Cityrealty.com’s article from last June 12, “Construction begins on new Upper West Side condo,” confirms the building’s height as 18 stories, includes more details on amenities within the building, and notes that its predecessor was a three-story retail building whose demolition was completed last winter. It was a very attractive building, but the replacement of an attractive building with an arguably more attractive building, or at least a larger building of equal allure, reflects an admirable return to the status quo ante – that is, the situation before, say, 1950, after which it became conventional to worry that any building demolished would likely be replaced by something worse.
So this is progress.

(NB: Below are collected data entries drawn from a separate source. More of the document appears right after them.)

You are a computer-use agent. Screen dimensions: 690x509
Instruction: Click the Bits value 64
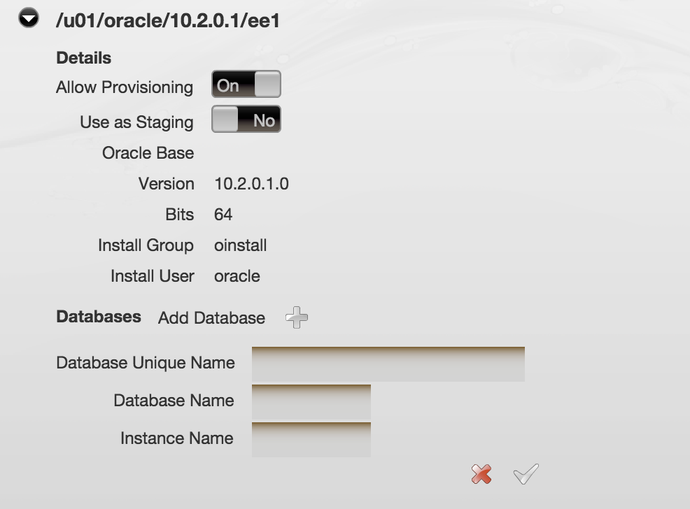pos(223,215)
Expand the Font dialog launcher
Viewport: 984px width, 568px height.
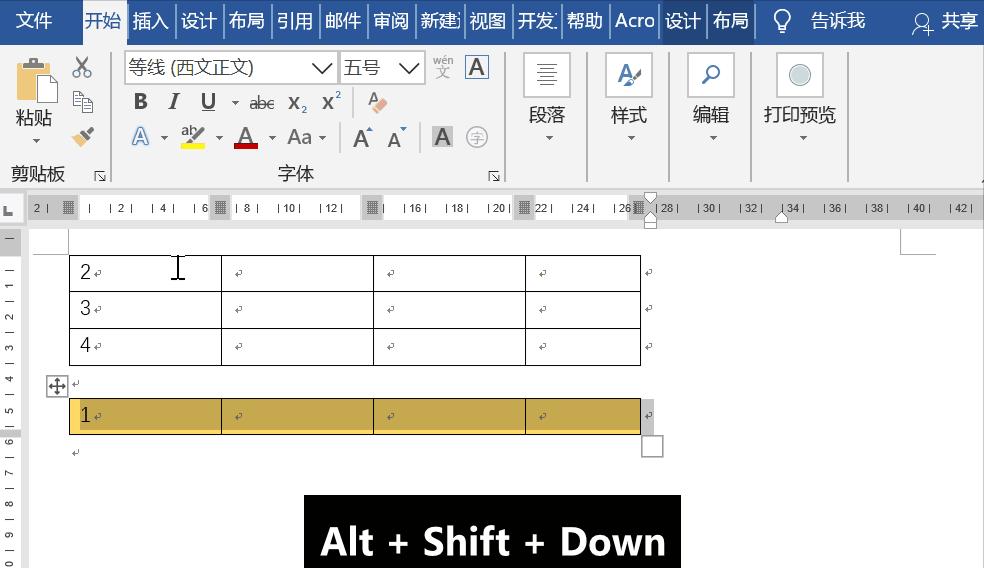click(x=494, y=176)
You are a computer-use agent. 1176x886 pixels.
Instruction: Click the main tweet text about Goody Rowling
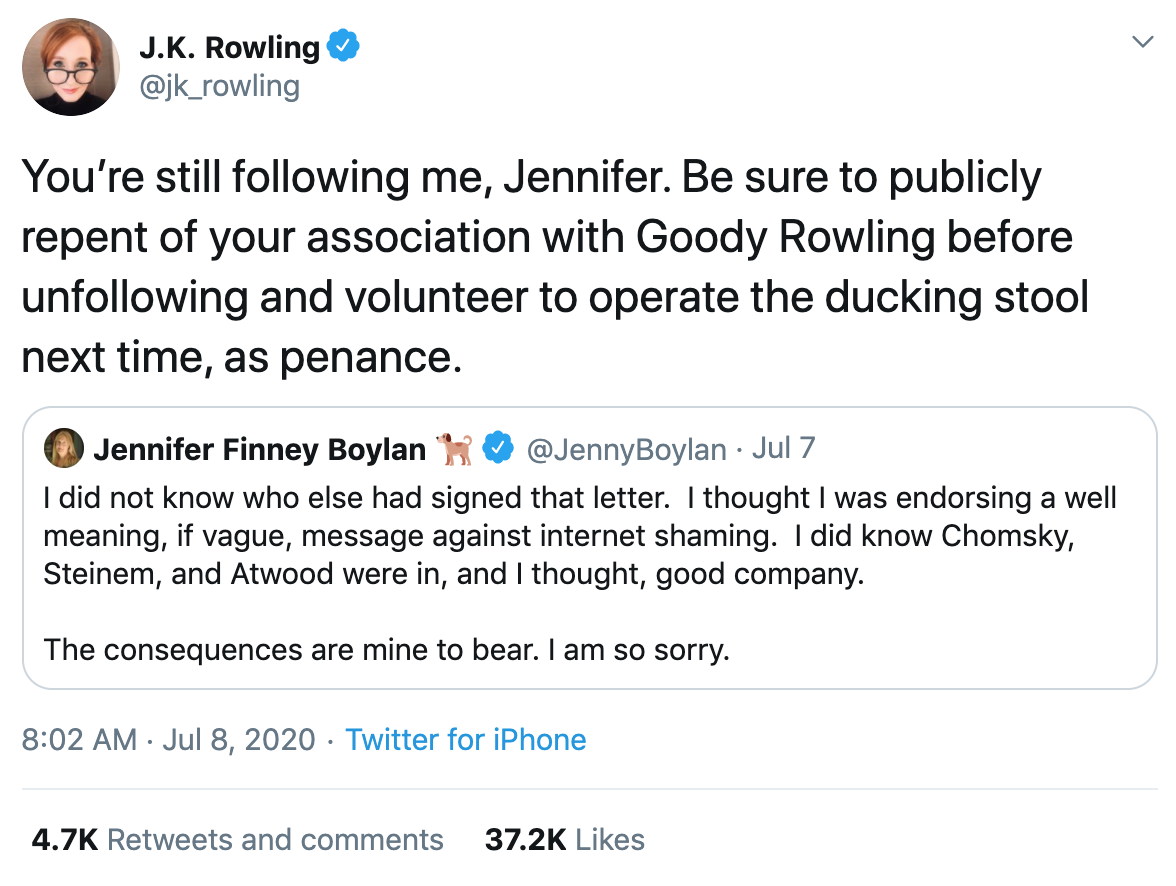coord(555,267)
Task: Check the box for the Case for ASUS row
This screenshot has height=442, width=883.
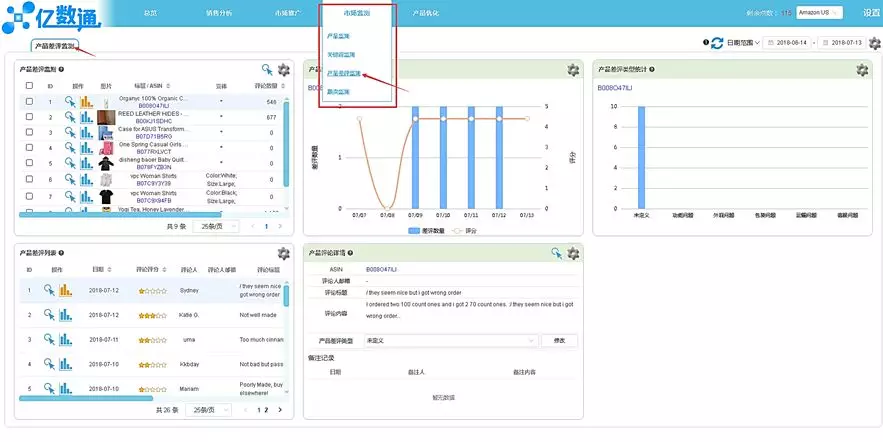Action: pos(29,132)
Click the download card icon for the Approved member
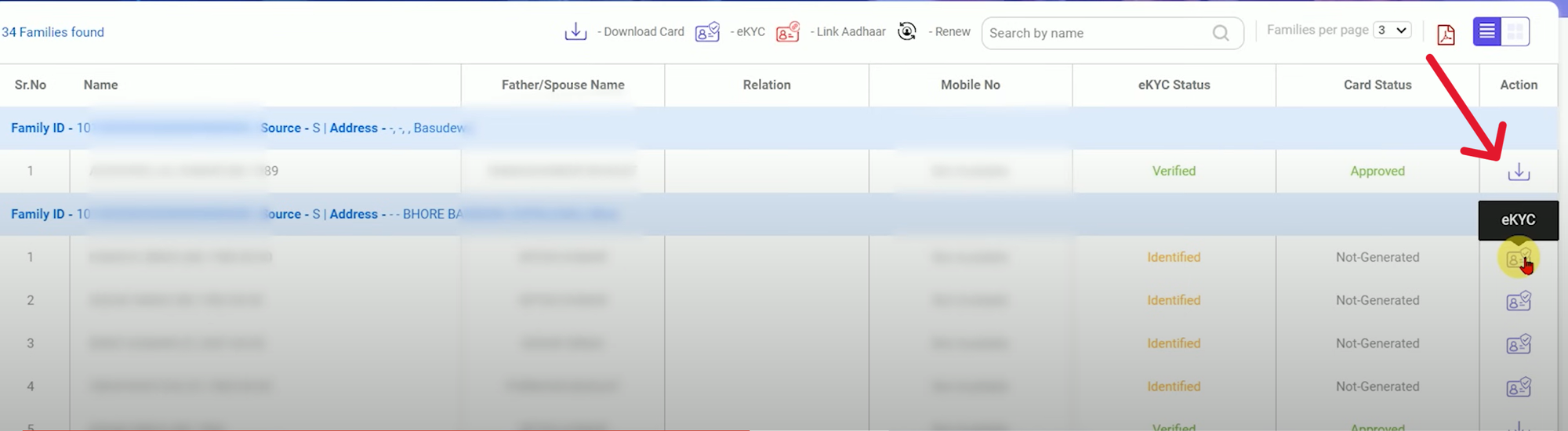Image resolution: width=1568 pixels, height=431 pixels. 1518,172
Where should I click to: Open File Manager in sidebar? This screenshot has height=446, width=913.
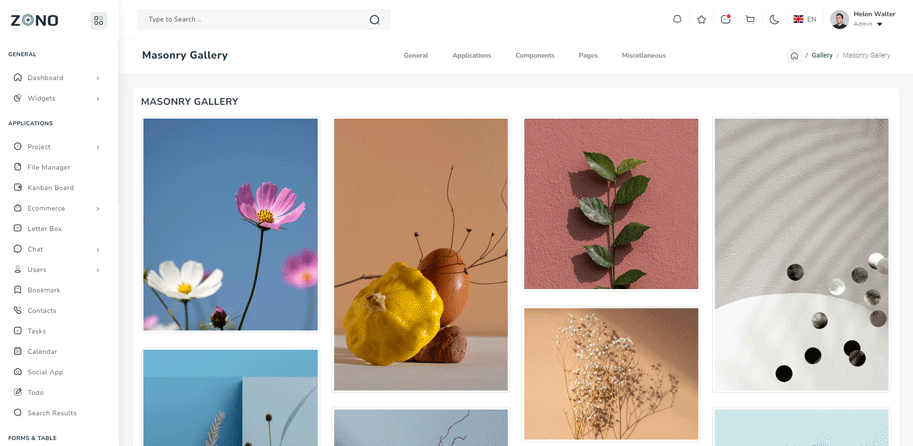(48, 167)
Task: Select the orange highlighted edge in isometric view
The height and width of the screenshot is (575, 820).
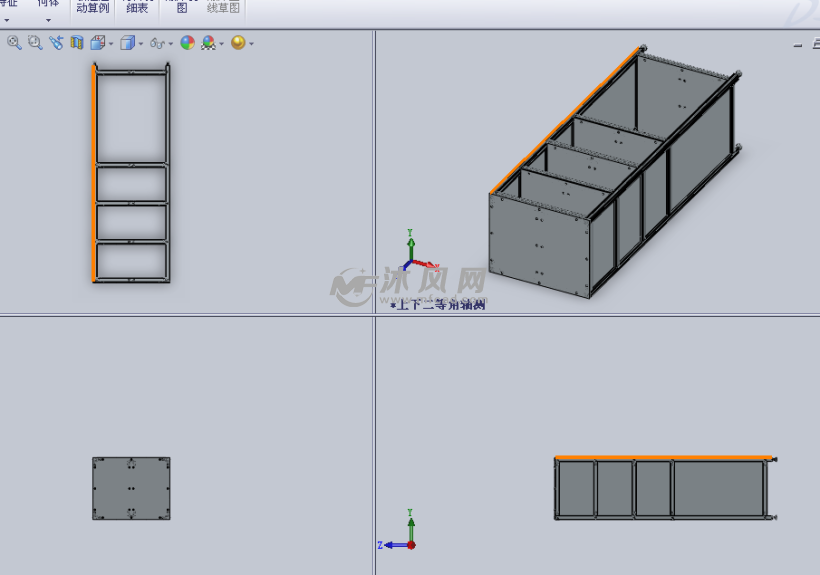Action: [566, 120]
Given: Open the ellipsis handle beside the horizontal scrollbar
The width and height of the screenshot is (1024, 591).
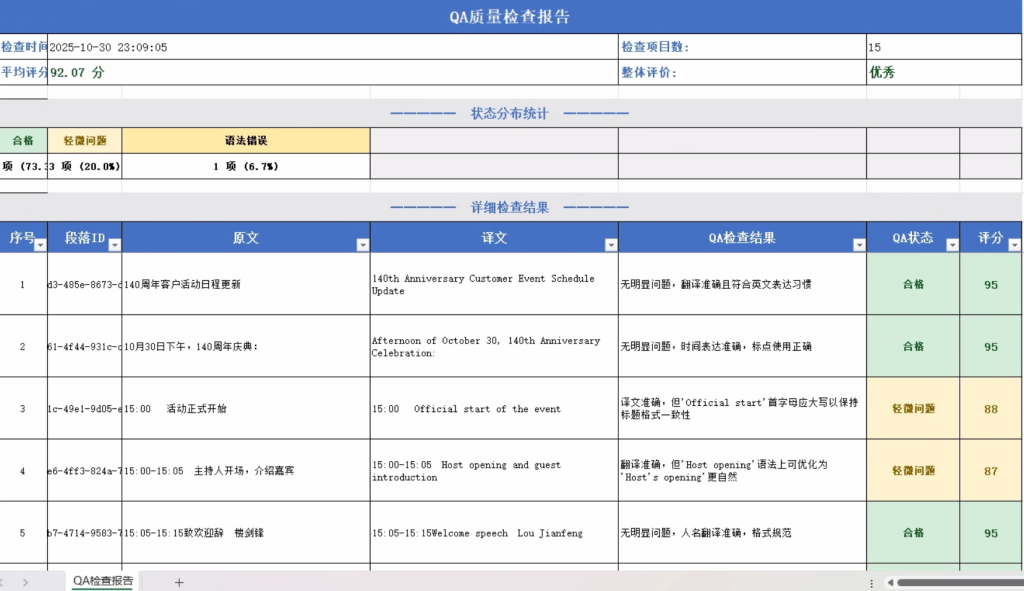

The big question is how long will it take before New Yorkers in the vicinity forget that the new building wasn’t erected decades ago? Will 250 West 81st become, in the public eye, just another survivor, admirable as that certainly will be? People will eventually get used to a lovelier neighborhood, just as they have been forced to accustom themselves to uglier neighborhoods, forced to turn that smile upside down.
To better encourage the construction of new traditional buildings like 250 West 81st at a higher rate requires the construction of a major building that nobody will confuse with a building that has always been there. Buildings like this are mother’s milk to a society that yearns for a revival of its civic pride. This building will help, but a bigger boost would arise from rebuilding Pennsylvania Station as it was originally designed (with updates, of course, in technology, transportation, commercial amenities, etc.) in 1910 by McKim Mead & White. You can see plans for that project at Rebuild Penn Station. After that, it’s Katy bar the door for the classical revival.
At first I thought 250 West 81st was done and these were photographs, but no, they are two renderings by Williams New York. Below that is a photo of the building torn down for the new project.
That location of Shakespeare & Co. closed down waaaay back in 1996! They were there for 15 years — not an eternity. They simply couldn’t compete with the lower prices of big boxes like Barnes & Noble at the time. (Who knows how many B&N’s are still open now?)
Lovely building, but sadly the site of the late lamented Shakespeare & Co bookstore.
Was it? Quel dommage! I stayed at a hotel in Paris that was around the corner from a bookstore with, I think, the same name right across the river from Notre Dame. I wonder if it (the bookstore) is still there.